Article XI (GATT) prohibits the use of quantitative restrictions and “other measures” (like arbitrary age limits) that act as disguised barriers to trade.

CIAK says a more legal and effective approach would be mandatory emissions testing which targets the pollution directly, rather than the age of the vehicle.

It has also cited procedural unfairness and lack of consensus in the policy, noting that international standardisation protocols dictate that standards should not be “enforced” onto stakeholders but rather “agreed upon” through a consensus-based approach.

The current proposal also lacks a Regulatory Impact Assessment (RIA) that proves how the economy will survive a projected more than Sh50 billion at the Port of Mombasa, dealers say.

Used vehicles dominate over 85 per cent of Kenya’s road network, with approximately 130,000 units imported annually at a cost of roughly Sh60 billion, with key markets being Japan (80%), UAE, UK, Singapore and South Africa.

“While we support the long-term goal of national industrialisation, the proposed timelines are economically catastrophic, technologically premature and legally inconsistent with Kenya’s obligations under international trade law,” said Otieno.

In December, the government rolled out the Kenya National Automotive Policy as part of plans to revitalise the automotive industry by promoting local assembly and manufacturing.

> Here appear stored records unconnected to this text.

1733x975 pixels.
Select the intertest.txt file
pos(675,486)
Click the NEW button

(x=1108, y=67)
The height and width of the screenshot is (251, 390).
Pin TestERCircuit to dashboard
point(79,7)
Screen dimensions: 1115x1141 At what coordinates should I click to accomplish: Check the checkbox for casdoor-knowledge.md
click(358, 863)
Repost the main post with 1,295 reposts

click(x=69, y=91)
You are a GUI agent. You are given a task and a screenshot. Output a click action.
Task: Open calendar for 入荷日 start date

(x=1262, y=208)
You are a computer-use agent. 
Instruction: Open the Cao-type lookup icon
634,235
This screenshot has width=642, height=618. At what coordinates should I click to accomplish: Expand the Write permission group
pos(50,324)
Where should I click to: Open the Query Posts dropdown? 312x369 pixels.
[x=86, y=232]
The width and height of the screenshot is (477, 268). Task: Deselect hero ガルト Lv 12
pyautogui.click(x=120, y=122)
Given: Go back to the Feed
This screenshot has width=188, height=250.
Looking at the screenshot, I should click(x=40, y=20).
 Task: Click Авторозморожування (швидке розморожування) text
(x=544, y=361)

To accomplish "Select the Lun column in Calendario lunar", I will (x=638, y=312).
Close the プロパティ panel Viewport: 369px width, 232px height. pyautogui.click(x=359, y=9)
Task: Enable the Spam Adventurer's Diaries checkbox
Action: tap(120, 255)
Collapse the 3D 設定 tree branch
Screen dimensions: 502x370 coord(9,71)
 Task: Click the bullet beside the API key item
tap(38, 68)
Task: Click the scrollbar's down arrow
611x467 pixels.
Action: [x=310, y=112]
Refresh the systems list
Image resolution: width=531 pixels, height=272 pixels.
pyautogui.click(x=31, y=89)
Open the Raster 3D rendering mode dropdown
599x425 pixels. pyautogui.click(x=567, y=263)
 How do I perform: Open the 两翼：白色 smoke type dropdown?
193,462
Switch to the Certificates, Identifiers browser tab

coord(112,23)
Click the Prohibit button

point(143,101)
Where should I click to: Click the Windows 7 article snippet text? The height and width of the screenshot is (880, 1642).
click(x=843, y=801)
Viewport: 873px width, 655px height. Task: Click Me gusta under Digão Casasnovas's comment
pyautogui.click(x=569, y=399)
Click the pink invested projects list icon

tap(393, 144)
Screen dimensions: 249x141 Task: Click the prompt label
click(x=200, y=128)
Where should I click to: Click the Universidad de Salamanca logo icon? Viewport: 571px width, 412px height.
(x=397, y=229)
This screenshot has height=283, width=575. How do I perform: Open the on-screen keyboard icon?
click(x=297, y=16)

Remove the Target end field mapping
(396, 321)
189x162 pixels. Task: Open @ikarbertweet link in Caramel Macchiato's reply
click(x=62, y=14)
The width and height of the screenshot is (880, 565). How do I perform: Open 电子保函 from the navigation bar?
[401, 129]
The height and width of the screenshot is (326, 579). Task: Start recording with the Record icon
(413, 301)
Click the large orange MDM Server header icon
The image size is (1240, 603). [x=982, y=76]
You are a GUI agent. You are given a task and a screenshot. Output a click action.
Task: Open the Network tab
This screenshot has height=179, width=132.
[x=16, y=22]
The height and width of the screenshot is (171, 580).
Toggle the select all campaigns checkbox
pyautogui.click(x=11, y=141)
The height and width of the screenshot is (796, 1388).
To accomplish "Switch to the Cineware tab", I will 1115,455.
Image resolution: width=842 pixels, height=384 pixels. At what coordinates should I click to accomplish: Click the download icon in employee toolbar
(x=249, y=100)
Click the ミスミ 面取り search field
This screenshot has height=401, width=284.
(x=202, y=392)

Trade Cabinet Secretary Lee Kinyanjui said the policy was deliberately tailored to gradually reduce the over reliance on imported used vehicles, with the government extending incentives mainly favourable tax regulations to local assemblers.

“Interventions such as the duty remission scheme that will now regulate importation of some automotive parts such as batteries, radiators and brake fluids will go a long way in boosting local industries,” he said.

CIAK however, further urgues that the policy infringes on Kenyans’ rights among them limiting consumer choice to a narrow, expensive set of locally assembled models and disrupting the value chain of over 500,000 Kenyans (mechanics, dealers, clearing agents).

It recommends that the government suspends the 2027–2030 timelines and maintain the eight-year rule until local production reaches 70 per cent of national demand.

Kenya should also shift focus to emissions by enforcing Euro 4 or 5 standards on all imports regardless of age, focusing on the quality of the engine rather than the year of manufacture, and lower taxes for local assemblers to make their prices naturally more attractive than imports, rather than banning imports to force sales.